_INSTRUCTIONS FOR THE TASK_
Pictures aside, the data must be reproduced exactly.

Saved entries
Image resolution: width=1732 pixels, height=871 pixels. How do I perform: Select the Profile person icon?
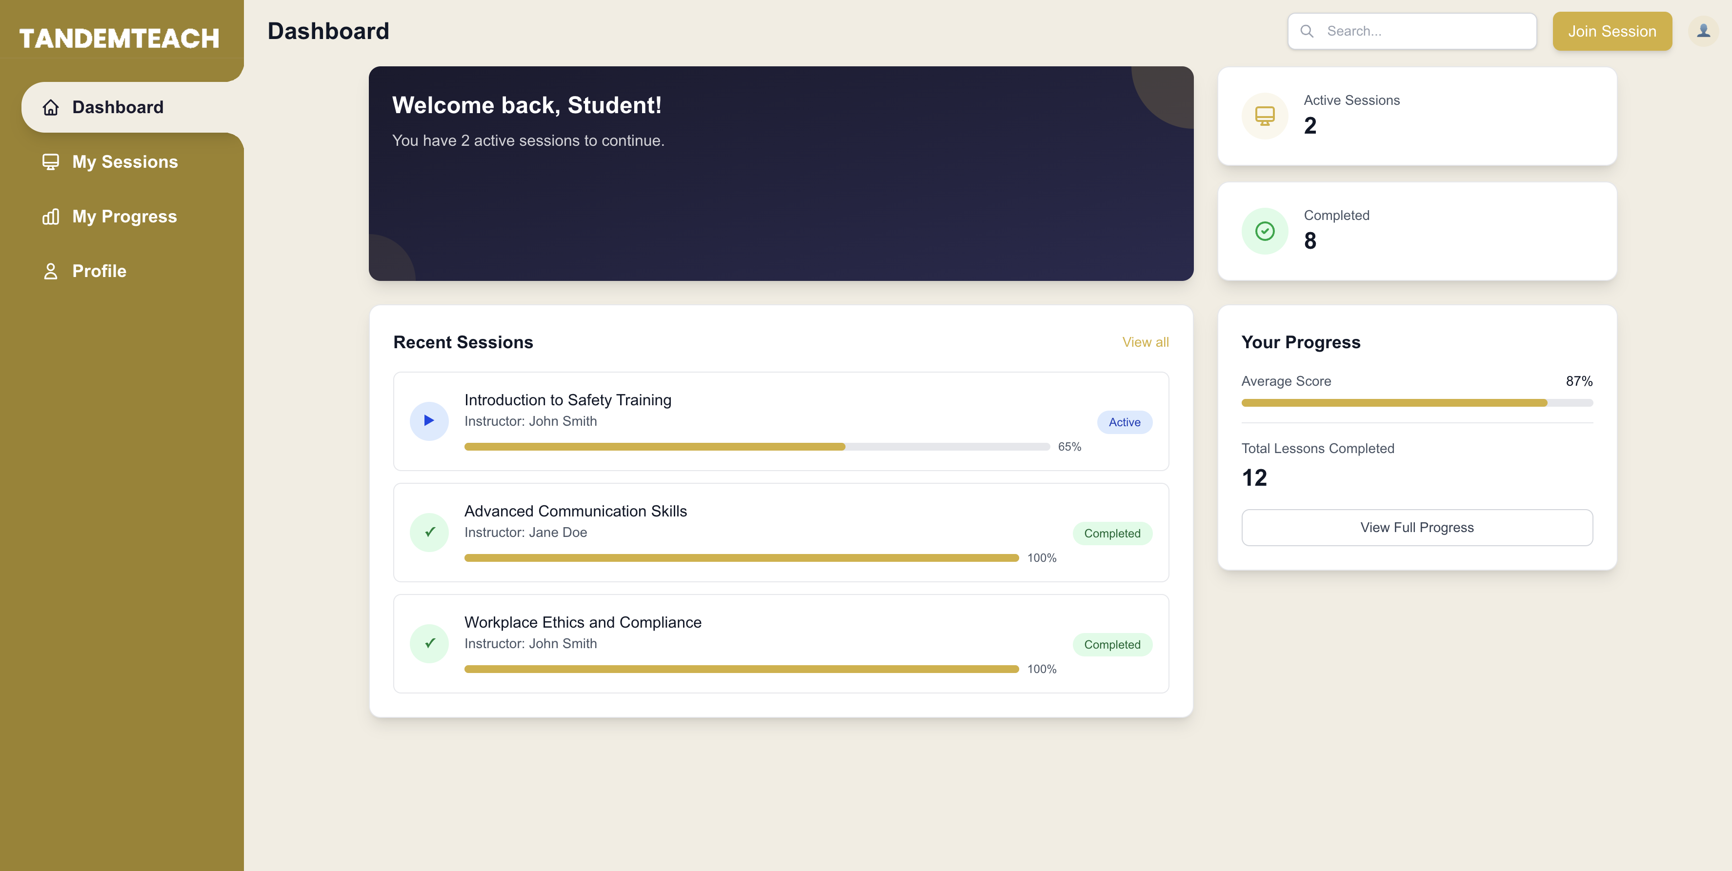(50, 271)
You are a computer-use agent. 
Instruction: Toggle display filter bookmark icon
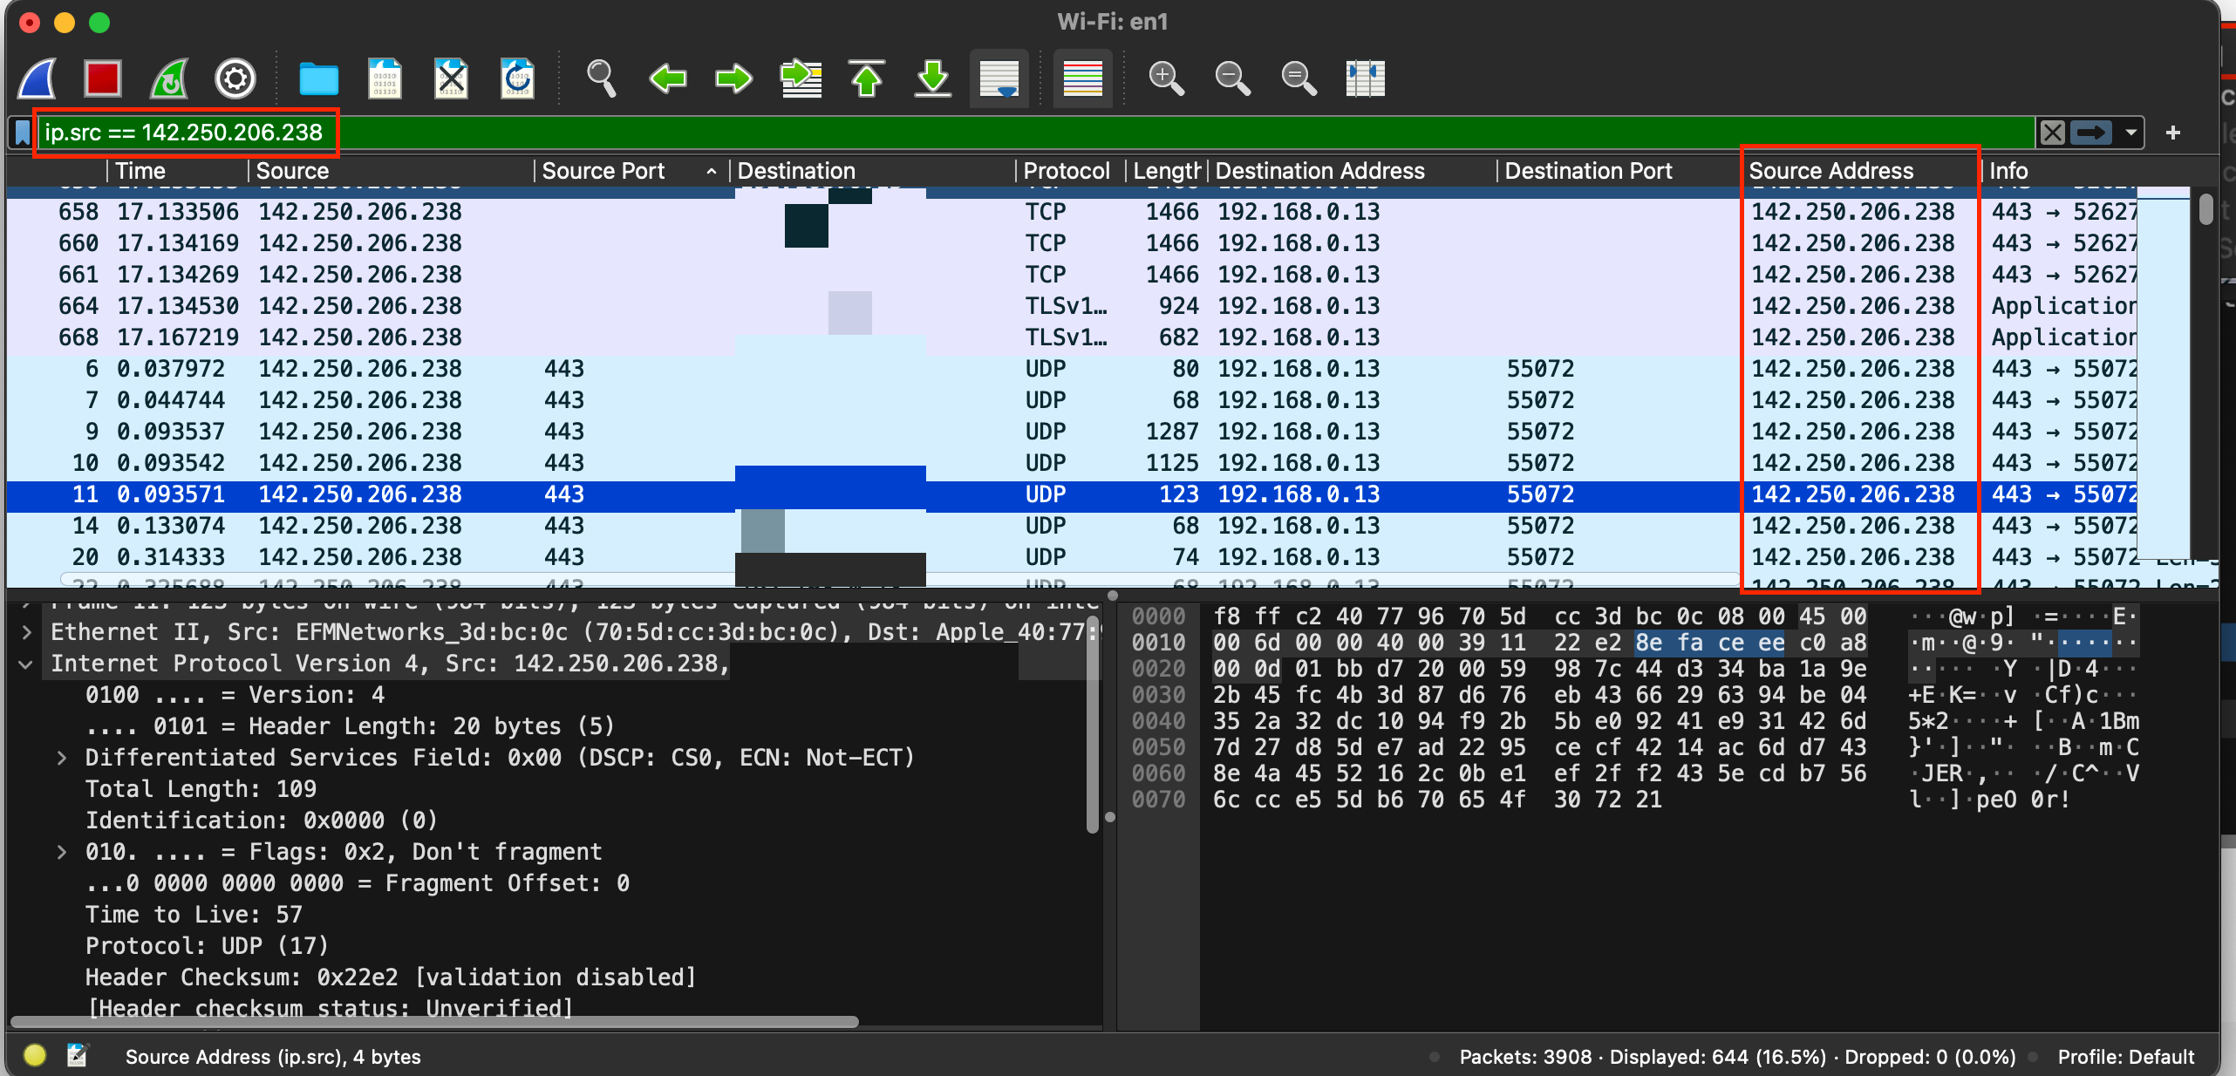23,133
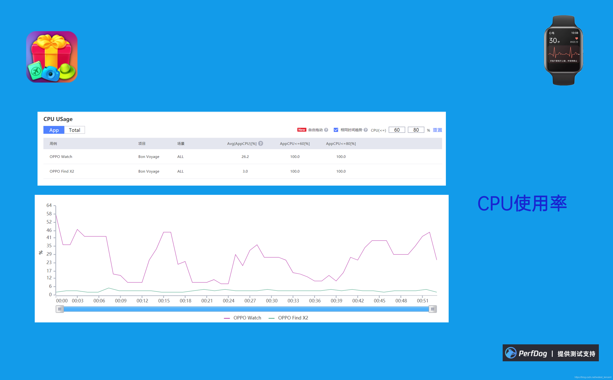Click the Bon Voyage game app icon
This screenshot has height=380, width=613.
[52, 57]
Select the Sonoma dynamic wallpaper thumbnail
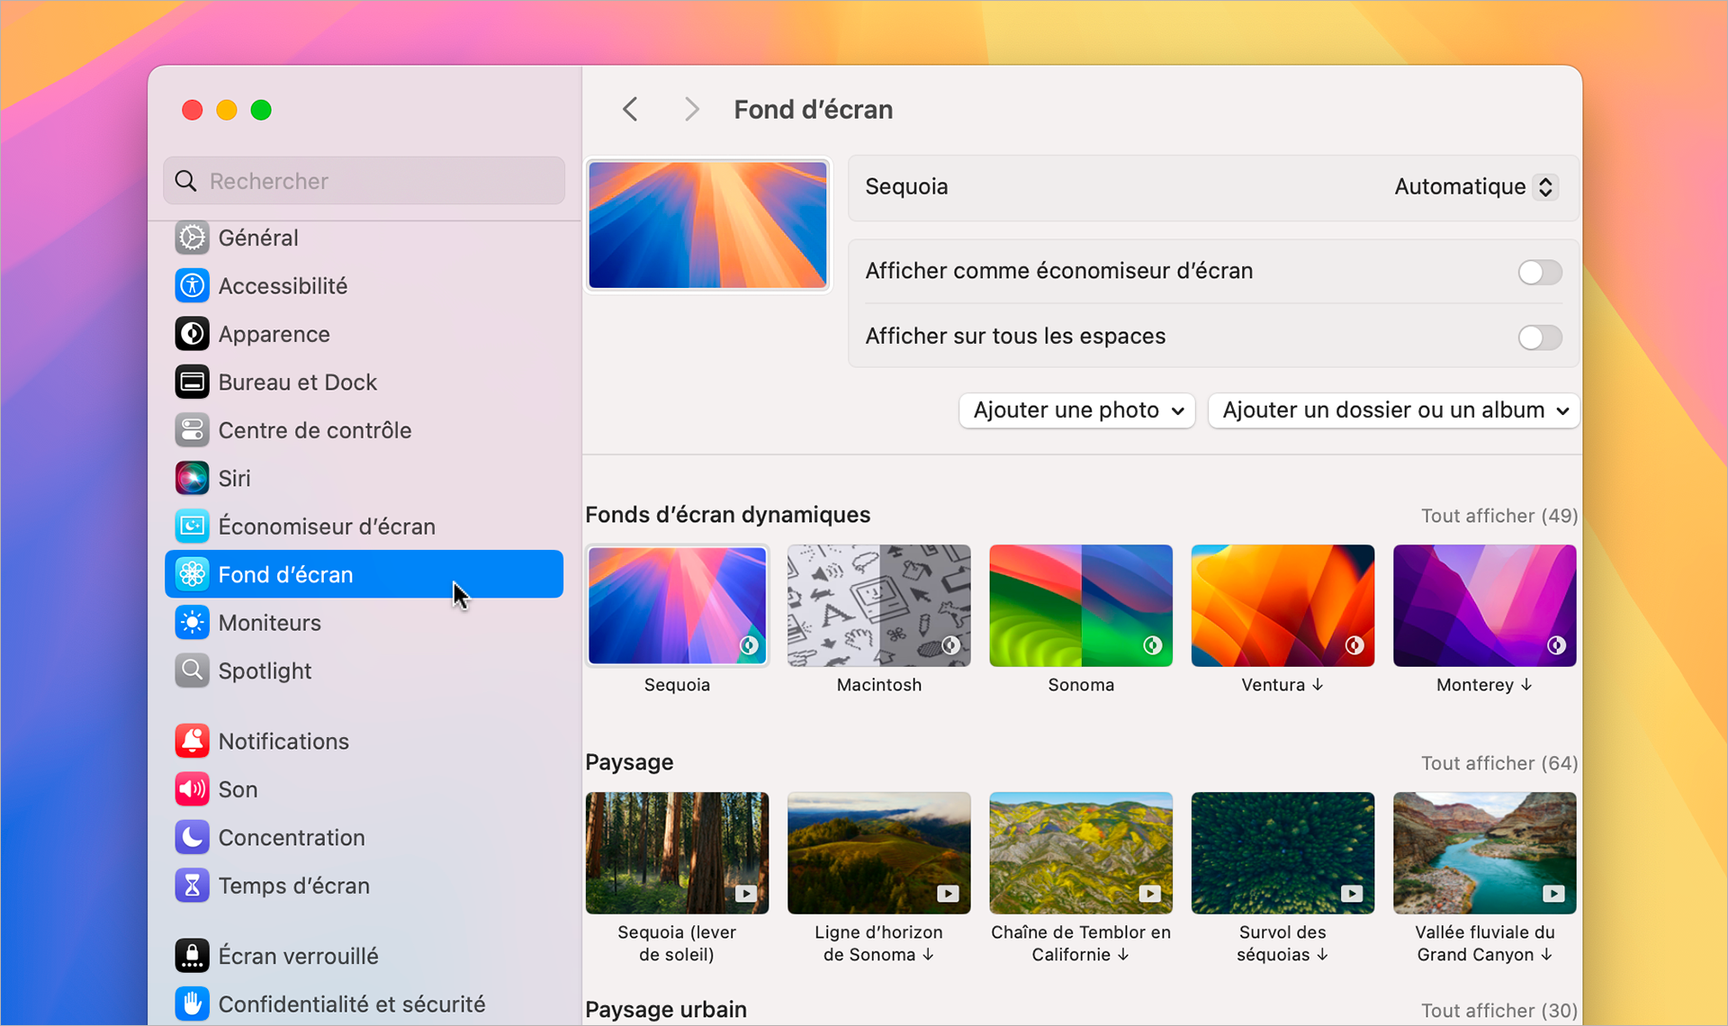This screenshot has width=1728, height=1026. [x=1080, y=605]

_RESPONSE_
Image resolution: width=1732 pixels, height=871 pixels. How do I perform: Select the Profile person icon?
(50, 271)
You are a computer-use agent. 
Instruction: Toggle display filter bookmark icon
23,133
Click the Bon Voyage game app icon
This screenshot has height=380, width=613.
[52, 57]
Select the Sonoma dynamic wallpaper thumbnail
This screenshot has width=1728, height=1026. [x=1080, y=605]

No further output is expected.